Two Time, Two Time Champion
Jordan and his supporting cast returned the next year and ended up facing the L.A Lakers (now known as L.A Rapers since Kobe Bryant came on-board). Jordan naturally shit all over Magic Johnson and the Bullshits won their second consecutive championshit. Magic said after the final game, "Damn! It was like that fat bitch who raped me and gave me AIDS all over again", referring to when Kobe's mother raped him in the locker room and gave him AIDS.
333 Peat Peat Peat
Jordan then faced the Phoenix Bum-chums in the 93-94 NBA series. And naturally Jordan treated the Suns like his own team-mates, he refused to let Charles Barkley have the ball at all and dominated the game.
Jordan left the bulls, leaving Scottie Pippen in charge of things. Scottie wasn't worth a real damn on his own, so Michael had to come back.
Second Cumming Of Michael
Michael returned to the new and improved Chicago Balls line up. And wouldn't you know it? The motherfucker won another 3 NBA championshit's in a row... then he fucked off to Washington and the Chicago Bullshits returned to the "worthless cunts" statues they where known as in 1984 and before that.

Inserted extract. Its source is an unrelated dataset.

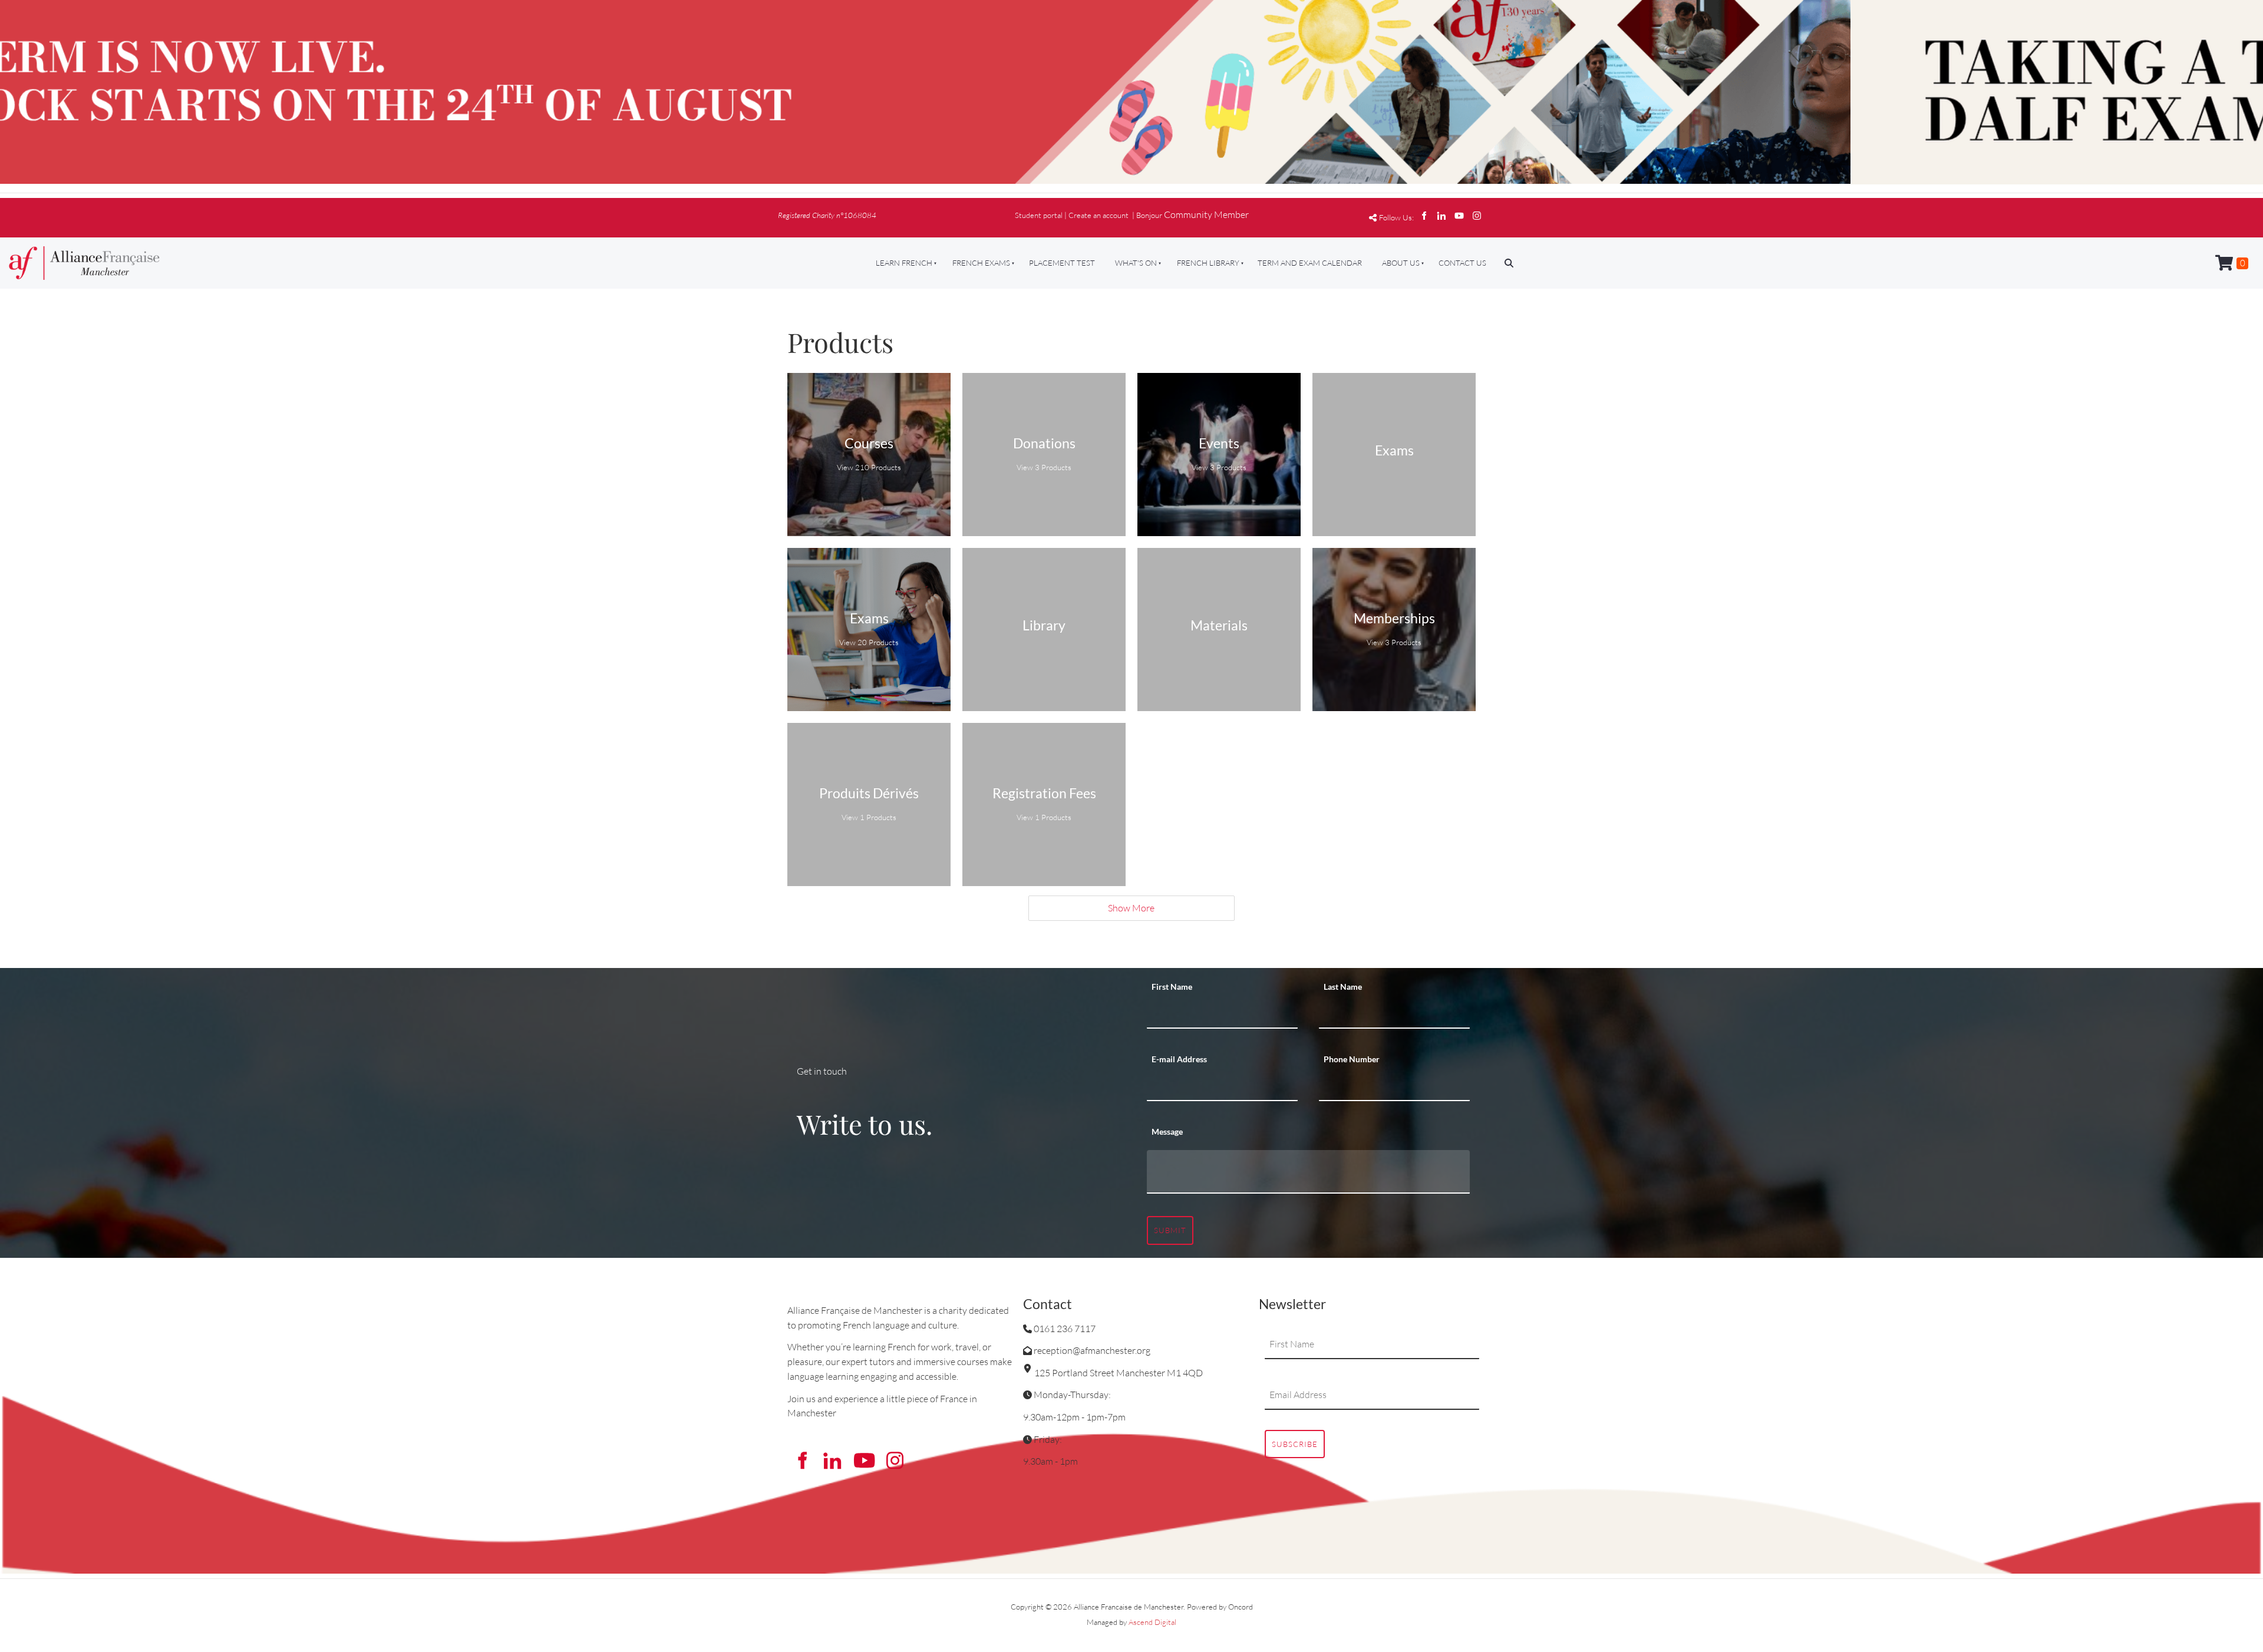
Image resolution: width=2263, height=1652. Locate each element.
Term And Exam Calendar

Now that Jordan has retired from the game, the Chicago Bullshitters are just now the Chicago Shitkickers. Kicking shit around wherever they go, not worth a flying fuck to Chicago anymore.
Bulls Aint Worth a Shit Now That Jordan Is Gone, Era
Since Michael left, the Bulls dismantled and no one worth a damn was left playing for them. Dennis Rodman was killed in a wrestling accident due to internal bleeding by a wrestler that raped him in the ass too hard named Goldust who was later revealed to be played by Kobe Bryant. (Ok, enough Kobe jokes)... Scottie Pippen clicked his heels together three times and went home to the land of ugly-ass motherfuckers, Toni Q-Cock flushed himself back down the can and Blow Job Armstrong became the first nigger on the moon.... oh, and as for Luc Longley, why would you possibly give a flying fuck about him?
Chicago Shitkickers Today
Chicago is relevant again due to the leadership of future Hall of Famer Brian Scalabrine,
but due to the minute restriction placed on him by NBA commissioner, David Stern, the shitkickers were forced to rely on third year guard Derrick Rose.
Rose's ballhogging skills, rivaled only by past Chicago superstar Michael Jordan, lead Chicago to the NBA's best record with a 82-0 season.
Who is worthy of being the next ball-hog like Jordan
to lead the Bullshits into the 22nd Century?
Sorry, I said I was done with Kobe jokes... so who else is a complete ball hog then? Hmmm.... pretty much anyone who calls themselves an "Ankle breaker" like Allen Ivorson or someone like that, who wouldn't recognize a pass if it rented space up their ass, might be a good choice. Till then, the future of the Bullshits lies in the hands of a white guy with dreadlocks who plays Ronan Dex on Stargate Atlantis
In 2009, it looked like someone might step up to the plate and attempt this challenge! The bullshits enlisted the ball-hogging skills of some flower-power child named Derrick but the Bulls soon traded him off when he fucked up the 2011 NBA finals due to not informing team management he was jerking off the whole team to get them motivated before games but not washing his hands afterward. This resulted in a sticky situation where the ball would become stuck to Derrick's hand, thus the glue like effect prevented his game by not allowing him to pass the ball off, shoot it straight, or successfully stuff it in a hole worthy of registering in-game points.